The two previous attempts
Getting started in space technology is not easy. It happened to NASA and the Soviet Union in the late 1950s and early 1960s. So, at the dawn of humanity’s first steps off the planet, errors were very frequent. More than half of the attempts ended in an explosion, according to the book ‘Interstellar Travel. History of the Voyager probes’. Added to the innumerable technical problems is the dependence on unpredictable weather.
Putting any device in space requires very precise atmospheric conditions. The surface wind speed cannot exceed 20km/h, the atmosphere must also be calm at altitude and there must be no approaching storm. In the first attempt of the Miura 1, which took place on May 31, it was the wind at altitude that forced the test to be cancelled. In the second, on June 17, it was an incident that arose just half a second from the end of the countdown. Raúl Torres, one of the co-founders of the firm, explained it: “We had an automatic abort due to the non-release of the avionics umbilicals, the rest were free and the engine had nominal thrust.”

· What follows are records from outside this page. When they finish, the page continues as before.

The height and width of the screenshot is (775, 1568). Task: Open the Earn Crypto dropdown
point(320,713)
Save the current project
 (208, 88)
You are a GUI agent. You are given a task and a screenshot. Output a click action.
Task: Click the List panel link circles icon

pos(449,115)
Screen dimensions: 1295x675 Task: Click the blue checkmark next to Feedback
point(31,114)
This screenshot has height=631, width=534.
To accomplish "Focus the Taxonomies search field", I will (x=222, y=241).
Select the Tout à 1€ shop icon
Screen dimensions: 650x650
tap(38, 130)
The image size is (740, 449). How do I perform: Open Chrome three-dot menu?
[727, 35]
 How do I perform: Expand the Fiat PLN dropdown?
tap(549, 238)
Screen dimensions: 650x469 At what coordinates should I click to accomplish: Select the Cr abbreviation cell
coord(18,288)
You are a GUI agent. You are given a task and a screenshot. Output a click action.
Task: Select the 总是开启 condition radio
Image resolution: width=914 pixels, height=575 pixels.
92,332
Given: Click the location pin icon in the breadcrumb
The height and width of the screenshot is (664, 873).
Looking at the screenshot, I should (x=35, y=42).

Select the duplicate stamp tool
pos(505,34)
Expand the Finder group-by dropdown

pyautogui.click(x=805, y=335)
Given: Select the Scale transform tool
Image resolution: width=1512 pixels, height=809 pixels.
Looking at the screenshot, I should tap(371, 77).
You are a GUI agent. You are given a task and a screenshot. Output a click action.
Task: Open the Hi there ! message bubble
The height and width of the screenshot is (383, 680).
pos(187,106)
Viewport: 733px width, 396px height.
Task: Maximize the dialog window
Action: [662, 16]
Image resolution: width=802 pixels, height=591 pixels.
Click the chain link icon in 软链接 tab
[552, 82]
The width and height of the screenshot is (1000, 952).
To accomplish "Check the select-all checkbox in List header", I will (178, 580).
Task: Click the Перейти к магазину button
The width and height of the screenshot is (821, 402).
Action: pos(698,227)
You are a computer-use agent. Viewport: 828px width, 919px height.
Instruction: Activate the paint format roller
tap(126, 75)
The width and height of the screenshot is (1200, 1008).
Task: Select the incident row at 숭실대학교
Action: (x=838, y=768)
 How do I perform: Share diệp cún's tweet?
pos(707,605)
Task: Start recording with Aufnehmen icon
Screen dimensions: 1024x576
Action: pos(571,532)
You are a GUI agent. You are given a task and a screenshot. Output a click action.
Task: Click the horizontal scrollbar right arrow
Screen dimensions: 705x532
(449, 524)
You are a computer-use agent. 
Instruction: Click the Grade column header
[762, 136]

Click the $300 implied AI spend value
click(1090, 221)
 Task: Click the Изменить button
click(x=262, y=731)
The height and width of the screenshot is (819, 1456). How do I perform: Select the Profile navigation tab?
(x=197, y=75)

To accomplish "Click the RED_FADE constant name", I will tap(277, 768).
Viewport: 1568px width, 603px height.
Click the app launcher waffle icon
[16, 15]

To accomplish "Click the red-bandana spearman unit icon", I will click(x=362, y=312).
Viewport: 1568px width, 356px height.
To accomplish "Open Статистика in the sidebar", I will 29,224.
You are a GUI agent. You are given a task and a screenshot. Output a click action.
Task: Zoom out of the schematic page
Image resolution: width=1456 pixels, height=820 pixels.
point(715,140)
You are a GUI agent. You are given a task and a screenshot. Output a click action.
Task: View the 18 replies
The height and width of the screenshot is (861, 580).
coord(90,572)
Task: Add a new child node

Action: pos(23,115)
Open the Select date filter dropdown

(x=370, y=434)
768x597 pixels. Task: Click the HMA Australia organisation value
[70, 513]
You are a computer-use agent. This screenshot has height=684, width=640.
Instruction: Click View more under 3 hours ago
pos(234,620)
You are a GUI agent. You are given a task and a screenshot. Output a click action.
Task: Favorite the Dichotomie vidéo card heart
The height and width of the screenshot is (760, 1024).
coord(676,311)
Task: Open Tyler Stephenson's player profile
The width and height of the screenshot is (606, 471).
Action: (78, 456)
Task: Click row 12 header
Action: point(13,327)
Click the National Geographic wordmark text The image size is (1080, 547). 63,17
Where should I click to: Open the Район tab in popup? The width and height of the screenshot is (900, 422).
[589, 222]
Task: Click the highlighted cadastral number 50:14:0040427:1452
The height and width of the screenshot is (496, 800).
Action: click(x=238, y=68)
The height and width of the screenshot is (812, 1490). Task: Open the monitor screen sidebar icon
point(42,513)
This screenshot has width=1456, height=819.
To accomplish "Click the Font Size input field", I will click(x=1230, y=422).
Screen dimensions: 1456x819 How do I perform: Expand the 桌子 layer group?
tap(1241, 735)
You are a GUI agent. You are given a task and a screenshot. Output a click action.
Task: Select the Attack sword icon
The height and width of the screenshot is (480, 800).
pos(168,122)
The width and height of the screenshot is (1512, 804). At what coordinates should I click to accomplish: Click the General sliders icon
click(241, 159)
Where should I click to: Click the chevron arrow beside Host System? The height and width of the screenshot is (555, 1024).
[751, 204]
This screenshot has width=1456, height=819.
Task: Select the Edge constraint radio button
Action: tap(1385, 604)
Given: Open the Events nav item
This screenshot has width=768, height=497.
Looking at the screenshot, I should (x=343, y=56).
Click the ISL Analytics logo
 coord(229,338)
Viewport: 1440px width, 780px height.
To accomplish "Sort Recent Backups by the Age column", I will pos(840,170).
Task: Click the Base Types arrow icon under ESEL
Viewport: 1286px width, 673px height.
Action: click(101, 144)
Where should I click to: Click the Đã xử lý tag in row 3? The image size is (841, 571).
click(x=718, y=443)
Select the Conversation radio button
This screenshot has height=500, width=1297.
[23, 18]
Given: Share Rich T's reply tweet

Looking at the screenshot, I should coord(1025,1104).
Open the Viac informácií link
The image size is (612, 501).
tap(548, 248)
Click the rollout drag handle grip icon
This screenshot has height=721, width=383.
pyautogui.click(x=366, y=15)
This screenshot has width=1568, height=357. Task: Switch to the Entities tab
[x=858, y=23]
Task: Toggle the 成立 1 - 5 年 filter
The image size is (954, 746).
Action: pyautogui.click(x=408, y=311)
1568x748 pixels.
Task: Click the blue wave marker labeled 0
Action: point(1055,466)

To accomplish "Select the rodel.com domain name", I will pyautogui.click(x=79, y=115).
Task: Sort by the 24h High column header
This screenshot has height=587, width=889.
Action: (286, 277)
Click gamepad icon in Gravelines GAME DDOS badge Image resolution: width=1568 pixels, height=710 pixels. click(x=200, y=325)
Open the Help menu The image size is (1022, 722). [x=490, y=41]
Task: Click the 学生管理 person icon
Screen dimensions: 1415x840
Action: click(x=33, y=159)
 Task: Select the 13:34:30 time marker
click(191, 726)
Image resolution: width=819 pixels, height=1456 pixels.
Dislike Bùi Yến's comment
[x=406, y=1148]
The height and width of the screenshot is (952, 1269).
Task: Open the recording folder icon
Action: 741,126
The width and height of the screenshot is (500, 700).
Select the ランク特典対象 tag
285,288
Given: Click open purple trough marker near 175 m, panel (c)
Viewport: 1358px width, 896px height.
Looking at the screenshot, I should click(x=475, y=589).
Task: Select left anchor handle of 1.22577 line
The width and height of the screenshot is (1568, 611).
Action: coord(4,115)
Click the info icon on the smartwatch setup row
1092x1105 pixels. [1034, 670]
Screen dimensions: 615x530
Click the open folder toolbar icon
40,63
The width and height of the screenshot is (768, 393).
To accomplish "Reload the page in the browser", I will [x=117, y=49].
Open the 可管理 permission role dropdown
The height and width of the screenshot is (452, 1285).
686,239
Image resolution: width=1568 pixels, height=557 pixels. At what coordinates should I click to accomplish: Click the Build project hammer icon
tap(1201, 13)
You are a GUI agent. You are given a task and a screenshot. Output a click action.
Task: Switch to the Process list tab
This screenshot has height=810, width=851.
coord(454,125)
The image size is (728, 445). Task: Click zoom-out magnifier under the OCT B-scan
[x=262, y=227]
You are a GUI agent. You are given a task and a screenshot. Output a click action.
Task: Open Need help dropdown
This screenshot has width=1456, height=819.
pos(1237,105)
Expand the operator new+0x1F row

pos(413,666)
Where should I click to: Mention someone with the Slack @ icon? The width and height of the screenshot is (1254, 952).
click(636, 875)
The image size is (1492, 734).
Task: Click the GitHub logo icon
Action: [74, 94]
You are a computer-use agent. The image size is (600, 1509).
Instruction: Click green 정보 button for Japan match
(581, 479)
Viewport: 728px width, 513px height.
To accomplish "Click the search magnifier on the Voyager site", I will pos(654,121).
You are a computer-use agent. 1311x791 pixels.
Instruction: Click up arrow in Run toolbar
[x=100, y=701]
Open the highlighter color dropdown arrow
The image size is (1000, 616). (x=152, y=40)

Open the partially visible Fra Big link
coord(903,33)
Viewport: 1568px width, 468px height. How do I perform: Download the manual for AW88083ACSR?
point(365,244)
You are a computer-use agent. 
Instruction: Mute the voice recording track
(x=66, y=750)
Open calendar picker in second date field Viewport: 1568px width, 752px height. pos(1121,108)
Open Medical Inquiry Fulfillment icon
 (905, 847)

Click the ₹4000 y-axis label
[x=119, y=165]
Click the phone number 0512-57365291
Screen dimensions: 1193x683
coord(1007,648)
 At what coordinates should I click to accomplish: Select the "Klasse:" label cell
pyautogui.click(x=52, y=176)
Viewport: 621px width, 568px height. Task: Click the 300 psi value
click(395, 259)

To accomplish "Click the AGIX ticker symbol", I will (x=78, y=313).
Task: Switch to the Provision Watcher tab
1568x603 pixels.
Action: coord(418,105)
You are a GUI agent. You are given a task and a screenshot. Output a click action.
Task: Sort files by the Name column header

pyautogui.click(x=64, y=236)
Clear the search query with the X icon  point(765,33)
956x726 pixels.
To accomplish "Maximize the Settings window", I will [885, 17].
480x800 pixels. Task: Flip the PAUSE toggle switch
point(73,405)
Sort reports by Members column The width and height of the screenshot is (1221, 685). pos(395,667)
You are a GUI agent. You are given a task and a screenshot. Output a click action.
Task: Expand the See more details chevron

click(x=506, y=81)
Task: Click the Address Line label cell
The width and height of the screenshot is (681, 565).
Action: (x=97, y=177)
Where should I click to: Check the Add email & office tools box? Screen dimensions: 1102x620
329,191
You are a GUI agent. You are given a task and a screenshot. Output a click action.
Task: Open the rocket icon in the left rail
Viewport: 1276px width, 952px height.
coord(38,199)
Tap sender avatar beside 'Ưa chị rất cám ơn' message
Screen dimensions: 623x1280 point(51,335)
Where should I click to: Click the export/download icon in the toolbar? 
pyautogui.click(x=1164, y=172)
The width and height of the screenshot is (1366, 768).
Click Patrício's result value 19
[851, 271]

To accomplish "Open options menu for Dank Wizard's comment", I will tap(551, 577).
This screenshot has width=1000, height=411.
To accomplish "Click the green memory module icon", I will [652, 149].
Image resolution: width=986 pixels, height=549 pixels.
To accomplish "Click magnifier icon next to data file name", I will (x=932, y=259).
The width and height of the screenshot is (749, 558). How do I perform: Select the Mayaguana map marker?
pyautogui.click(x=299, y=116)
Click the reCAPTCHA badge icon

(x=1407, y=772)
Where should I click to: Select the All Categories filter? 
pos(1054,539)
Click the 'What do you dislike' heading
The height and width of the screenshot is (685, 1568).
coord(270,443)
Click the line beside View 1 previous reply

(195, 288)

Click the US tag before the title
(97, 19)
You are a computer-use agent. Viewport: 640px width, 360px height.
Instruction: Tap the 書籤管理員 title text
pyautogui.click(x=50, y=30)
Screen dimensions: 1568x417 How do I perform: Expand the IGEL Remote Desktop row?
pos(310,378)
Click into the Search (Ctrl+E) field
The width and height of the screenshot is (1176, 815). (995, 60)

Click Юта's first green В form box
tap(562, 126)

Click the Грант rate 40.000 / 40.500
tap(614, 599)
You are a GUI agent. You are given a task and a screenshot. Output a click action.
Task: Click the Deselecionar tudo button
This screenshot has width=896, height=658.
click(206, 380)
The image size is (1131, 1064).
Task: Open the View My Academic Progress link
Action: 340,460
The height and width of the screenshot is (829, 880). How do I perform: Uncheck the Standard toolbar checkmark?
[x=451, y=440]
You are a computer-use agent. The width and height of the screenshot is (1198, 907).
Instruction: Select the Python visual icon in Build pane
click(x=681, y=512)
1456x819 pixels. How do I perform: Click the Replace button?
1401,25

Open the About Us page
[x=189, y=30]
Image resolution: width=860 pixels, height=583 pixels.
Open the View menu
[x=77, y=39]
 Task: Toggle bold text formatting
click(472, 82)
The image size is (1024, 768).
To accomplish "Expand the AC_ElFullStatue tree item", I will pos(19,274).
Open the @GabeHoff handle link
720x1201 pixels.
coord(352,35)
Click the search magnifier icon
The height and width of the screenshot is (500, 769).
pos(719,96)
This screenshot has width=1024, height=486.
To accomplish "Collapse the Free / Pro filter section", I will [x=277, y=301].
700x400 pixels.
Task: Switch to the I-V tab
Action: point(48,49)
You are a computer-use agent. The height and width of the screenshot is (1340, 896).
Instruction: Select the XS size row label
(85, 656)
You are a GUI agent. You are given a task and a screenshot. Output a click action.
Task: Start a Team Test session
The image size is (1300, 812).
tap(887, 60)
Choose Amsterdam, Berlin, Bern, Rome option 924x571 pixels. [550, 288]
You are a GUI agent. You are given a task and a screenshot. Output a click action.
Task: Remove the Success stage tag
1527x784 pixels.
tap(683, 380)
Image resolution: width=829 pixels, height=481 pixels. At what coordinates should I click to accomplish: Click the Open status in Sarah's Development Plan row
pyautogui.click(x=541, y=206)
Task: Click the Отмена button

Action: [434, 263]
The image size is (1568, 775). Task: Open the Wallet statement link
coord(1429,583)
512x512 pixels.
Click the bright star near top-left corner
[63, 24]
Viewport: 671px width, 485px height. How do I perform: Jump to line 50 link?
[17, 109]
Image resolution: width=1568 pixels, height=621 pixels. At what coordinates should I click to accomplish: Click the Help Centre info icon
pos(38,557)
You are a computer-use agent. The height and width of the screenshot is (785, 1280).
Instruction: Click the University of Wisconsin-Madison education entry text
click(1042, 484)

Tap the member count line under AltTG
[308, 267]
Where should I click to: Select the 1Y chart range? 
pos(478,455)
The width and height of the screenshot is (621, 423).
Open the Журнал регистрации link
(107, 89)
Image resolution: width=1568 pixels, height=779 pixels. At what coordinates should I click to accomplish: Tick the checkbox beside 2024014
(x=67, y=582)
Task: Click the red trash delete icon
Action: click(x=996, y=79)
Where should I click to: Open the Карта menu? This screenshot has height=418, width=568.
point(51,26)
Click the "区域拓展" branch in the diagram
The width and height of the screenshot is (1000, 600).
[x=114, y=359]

The best thing about that failed test was that the rocket was not damaged. The real problem then was the arrival of summer. “We postpone the launch from September due to the mandatory compliance with the regulations in relation to the prevention of forest fires, the high temperatures in Huelva and the necessary coordination with the Civil Guard,” they explained. After these dates, the rocket returned to its launch base on September 5, where it has waited until today.